- [WORK INSTRUCTION] The listing below holds a line with "The width and" and a later line with "Click 총무111's default". Write out those two lines and every line between them, exactly, and nothing else.

- [SOURCE DATA]
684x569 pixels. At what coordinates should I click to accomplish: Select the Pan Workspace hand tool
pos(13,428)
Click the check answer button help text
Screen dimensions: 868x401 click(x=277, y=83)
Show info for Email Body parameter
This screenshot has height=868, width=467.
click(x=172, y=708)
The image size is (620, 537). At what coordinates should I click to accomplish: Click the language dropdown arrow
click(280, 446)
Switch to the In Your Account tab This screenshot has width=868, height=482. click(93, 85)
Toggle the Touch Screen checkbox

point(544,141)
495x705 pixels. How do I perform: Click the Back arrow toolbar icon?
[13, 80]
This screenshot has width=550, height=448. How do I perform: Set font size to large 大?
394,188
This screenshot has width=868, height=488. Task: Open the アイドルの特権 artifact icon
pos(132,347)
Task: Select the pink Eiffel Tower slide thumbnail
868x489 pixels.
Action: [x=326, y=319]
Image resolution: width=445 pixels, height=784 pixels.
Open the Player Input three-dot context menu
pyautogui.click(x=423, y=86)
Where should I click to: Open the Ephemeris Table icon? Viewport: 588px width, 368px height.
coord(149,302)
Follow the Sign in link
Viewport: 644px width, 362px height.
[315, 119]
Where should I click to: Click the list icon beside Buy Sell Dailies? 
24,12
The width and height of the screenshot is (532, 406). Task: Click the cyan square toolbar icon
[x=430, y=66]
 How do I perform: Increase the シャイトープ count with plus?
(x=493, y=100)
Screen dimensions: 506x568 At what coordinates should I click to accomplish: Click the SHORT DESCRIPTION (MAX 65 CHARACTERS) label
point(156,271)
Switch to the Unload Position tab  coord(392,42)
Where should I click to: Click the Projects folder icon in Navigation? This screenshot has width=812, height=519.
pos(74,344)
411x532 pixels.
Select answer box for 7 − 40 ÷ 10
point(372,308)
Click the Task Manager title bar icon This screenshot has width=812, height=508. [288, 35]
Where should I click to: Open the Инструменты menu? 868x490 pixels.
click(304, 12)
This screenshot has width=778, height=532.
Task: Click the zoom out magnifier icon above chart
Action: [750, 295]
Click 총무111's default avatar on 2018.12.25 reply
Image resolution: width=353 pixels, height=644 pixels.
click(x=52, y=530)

- [RESULT OF THE EXERCISE]
The width and height of the screenshot is (532, 406). Task: Click the cyan square toolbar icon
[x=430, y=66]
 How do I perform: Increase the シャイトープ count with plus?
(x=493, y=100)
Screen dimensions: 506x568 At what coordinates should I click to accomplish: Click the SHORT DESCRIPTION (MAX 65 CHARACTERS) label
point(156,271)
Switch to the Unload Position tab  coord(392,42)
Where should I click to: Click the Projects folder icon in Navigation? This screenshot has width=812, height=519.
pos(74,344)
411x532 pixels.
Select answer box for 7 − 40 ÷ 10
point(372,308)
Click the Task Manager title bar icon This screenshot has width=812, height=508. [288, 35]
Where should I click to: Open the Инструменты menu? 868x490 pixels.
click(304, 12)
This screenshot has width=778, height=532.
Task: Click the zoom out magnifier icon above chart
Action: [750, 295]
Click 총무111's default avatar on 2018.12.25 reply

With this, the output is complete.